Ariel S. Leve (born January 24, 1968) is an American author and award-winning journalist. She was a columnist for The Guardian and subsequently for the Sunday Times Magazine. Her memoir An Abbreviated Life was published by HarperCollins in 2016.

Early life 
Ariel Leve was born in New York City and grew up with her mother, Sandra Hochman, a poet, in Manhattan. At age five she began traveling to Southeast Asia, where she spent part of the year living in Bangkok, Thailand, with her father.

Career
Leve was a senior writer for The London Sunday Times Magazine from 2003-2010. She has contributed frequently to The Guardian, and has written for The New York Times, The New York Times Book Review, Esquire Magazine, Vanity Fair Magazine, Men’s Journal, The Wall Street Journal Magazine, The Financial Times Magazine, The Sunday Telegraph Magazine, The Sunday Times Style Magazine, Marie Claire, Elle, Psychologies, Vogue (U.K.), Granta and others.

Leve has written a number of profiles and cover stories, including the June 2016 Esquire Magazine cover story on the actor Liev Schreiber. She has appeared as a guest on WTF with Marc Maron and given a TED talk on gaslighting.

[Dataset excerpt]
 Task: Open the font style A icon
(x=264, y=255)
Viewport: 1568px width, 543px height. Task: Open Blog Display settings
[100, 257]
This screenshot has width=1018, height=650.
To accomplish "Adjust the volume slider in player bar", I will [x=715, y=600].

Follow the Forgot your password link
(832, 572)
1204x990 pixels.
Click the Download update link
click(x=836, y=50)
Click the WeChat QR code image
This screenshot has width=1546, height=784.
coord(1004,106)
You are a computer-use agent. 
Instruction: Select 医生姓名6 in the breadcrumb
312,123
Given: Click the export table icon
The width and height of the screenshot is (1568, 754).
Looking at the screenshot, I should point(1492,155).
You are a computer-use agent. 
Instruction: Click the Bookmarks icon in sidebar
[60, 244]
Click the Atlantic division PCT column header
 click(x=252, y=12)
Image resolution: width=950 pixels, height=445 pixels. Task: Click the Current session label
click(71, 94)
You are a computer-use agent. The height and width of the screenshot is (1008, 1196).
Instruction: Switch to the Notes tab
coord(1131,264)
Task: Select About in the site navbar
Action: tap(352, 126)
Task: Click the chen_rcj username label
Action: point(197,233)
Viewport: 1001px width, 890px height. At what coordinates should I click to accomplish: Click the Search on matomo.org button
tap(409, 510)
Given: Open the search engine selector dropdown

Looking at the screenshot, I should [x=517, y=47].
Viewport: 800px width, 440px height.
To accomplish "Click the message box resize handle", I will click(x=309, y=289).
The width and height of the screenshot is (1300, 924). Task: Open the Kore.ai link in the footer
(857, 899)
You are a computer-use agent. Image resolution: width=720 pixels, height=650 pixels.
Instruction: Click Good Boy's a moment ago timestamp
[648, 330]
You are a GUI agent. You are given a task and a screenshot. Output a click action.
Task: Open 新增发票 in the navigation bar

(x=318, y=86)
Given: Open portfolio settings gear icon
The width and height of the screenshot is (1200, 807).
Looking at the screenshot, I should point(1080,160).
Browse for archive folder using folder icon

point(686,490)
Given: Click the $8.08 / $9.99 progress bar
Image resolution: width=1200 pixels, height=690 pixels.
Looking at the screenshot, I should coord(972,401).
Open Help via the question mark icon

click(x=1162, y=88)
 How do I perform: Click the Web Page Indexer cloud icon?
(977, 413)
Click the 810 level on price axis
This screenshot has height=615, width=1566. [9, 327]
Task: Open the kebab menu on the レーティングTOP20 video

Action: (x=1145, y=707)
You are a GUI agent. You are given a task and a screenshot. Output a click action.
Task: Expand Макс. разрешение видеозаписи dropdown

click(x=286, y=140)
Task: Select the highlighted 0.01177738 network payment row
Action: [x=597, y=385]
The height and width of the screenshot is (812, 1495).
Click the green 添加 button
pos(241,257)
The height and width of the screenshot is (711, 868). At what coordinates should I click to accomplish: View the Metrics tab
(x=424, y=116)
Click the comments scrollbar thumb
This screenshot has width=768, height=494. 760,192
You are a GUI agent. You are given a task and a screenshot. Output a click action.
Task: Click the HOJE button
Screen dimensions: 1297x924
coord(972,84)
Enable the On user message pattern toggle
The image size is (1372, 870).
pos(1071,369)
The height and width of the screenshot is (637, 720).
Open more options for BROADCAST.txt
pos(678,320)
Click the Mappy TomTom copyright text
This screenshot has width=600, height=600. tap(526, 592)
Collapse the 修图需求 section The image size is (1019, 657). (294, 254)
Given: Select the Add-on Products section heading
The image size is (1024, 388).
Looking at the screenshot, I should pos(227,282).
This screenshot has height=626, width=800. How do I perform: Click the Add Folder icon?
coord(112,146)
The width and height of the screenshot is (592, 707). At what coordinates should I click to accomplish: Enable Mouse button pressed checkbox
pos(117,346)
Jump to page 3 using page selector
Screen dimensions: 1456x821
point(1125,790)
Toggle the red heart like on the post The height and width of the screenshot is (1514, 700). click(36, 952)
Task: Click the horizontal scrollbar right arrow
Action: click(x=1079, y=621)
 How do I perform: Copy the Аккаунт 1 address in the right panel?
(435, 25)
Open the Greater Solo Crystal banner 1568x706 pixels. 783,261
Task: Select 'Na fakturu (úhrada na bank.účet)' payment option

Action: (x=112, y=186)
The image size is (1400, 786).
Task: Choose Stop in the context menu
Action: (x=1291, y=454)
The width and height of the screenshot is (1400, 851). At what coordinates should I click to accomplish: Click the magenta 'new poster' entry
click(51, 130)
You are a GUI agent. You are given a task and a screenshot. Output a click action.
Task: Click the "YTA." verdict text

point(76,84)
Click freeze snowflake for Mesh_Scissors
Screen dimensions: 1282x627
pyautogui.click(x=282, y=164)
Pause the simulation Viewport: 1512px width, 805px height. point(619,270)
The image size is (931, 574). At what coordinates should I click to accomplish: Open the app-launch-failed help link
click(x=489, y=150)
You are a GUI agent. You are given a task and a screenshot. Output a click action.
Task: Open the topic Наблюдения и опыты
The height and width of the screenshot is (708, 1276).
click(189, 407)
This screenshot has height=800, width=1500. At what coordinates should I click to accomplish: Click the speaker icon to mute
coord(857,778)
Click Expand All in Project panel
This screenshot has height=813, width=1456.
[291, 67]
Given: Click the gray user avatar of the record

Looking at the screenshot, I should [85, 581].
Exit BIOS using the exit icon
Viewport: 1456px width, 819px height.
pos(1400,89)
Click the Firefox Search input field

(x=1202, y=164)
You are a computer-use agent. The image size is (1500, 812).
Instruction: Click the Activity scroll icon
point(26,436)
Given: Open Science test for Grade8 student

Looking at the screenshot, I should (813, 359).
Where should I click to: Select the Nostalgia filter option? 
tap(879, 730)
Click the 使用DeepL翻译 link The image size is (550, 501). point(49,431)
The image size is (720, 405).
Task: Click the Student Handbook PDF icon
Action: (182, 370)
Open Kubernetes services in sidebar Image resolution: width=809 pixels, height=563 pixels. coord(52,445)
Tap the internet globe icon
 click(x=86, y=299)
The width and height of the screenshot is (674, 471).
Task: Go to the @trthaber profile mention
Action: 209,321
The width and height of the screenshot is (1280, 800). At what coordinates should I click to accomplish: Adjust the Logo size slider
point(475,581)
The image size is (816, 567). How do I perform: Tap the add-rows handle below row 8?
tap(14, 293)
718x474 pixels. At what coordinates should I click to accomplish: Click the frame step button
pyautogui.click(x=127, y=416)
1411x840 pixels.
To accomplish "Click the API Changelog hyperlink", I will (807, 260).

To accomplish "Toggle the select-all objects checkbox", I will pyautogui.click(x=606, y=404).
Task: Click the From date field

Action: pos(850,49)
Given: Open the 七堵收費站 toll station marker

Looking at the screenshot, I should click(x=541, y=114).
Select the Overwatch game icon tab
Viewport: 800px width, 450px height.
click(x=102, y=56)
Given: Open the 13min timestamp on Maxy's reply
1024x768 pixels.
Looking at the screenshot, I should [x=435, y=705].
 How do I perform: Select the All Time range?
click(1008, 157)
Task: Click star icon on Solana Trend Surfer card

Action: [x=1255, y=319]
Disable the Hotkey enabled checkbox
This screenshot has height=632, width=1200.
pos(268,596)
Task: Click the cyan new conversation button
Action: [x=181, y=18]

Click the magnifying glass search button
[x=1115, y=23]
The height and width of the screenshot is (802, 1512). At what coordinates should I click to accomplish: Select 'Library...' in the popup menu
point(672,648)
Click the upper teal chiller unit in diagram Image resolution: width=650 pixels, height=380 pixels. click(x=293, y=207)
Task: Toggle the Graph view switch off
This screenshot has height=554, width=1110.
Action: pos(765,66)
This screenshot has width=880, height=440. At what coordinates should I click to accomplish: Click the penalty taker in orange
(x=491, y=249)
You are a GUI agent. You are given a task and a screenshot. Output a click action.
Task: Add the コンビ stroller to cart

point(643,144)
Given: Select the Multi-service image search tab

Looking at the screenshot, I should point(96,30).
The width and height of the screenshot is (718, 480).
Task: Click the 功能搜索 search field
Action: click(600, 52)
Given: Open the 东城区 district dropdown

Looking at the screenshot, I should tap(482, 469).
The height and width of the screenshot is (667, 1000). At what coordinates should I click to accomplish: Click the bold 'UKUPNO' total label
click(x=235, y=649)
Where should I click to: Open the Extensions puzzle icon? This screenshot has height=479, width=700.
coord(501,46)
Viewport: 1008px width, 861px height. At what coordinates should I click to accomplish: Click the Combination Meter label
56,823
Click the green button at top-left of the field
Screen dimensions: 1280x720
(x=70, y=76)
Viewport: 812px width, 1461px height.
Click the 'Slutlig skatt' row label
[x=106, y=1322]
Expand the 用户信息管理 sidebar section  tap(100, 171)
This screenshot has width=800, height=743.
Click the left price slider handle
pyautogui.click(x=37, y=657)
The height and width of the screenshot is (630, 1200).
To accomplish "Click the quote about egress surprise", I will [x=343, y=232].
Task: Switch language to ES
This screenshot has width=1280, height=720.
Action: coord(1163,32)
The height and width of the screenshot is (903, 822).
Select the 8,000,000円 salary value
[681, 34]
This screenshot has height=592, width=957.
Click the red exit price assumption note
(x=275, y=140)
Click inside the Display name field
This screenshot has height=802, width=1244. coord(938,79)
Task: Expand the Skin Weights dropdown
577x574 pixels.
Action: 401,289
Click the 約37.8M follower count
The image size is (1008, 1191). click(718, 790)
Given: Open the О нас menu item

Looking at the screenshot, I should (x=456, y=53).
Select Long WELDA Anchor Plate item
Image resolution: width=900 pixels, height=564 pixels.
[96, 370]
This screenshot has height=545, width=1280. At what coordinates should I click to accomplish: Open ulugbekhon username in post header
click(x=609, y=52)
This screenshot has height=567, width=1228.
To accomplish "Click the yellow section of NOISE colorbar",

__Written exercise 1__
According to the article about Ariel Leve, during which years was she a senior writer for The London Sunday Times Magazine?
__Written exercise 2__
Carry on the article about Ariel Leve from its last sentence.
None of these lines is needed for the work.

__Right answer 1__
From 2003 to 2010.

__Right answer 2__
From October 2005 to January 2010 Leve wrote the weekly humor column "Cassandra" for the Sunday Times Magazine. Prior to that, the column ran in The Guardian  under the title "Half Empty". From 2010 - 2012 Leve wrote a monthly food column for Guardian called The Fussy Eater.

Books 
Leve's first book, titled It Could Be Worse, You Could Be Me in the US and The Cassandra Chronicles in the UK, was a collection of her "Cassandra” columns from The Sunday Times Magazine. It was published in August 2009. Leve's television pilot of "It Could Be Worse, You Could Be Me" was optioned by Cineflix Studios

Her second book, 1963: The Year of the Revolution, co-authored by Robin Morgan recounts the story of the rise of the Youthquake movement in 1963. Leve and Morgan detail how young people became a significant commercial and cultural force for the first time. The book includes interviews with prominent figures from the movement, including Eric Clapton, Keith Richards, Bill Wyman, Mary Quant, Patti Boyd, Andrew Loog Oldham, Neil Sedaka and Carly Simon.

Leve's third book, An Abbreviated Life, was published in June 2016. A memoir of her early years, it explores the psychological consequences of a traumatic childhood and the aftermath of survival.  The memoir received positive reviews in The New York Times, The Guardian, The Spectator and others.

Awards
In 2005, she was nominated for the British Press Awards for Interviewer of the Year for 2004.

In 2008, she was nominated for the British Press Awards for Feature Writer of the Year for 2007.

In 2008, she won Feature Writer of the Year from the Magazine Design and Journalism Awards.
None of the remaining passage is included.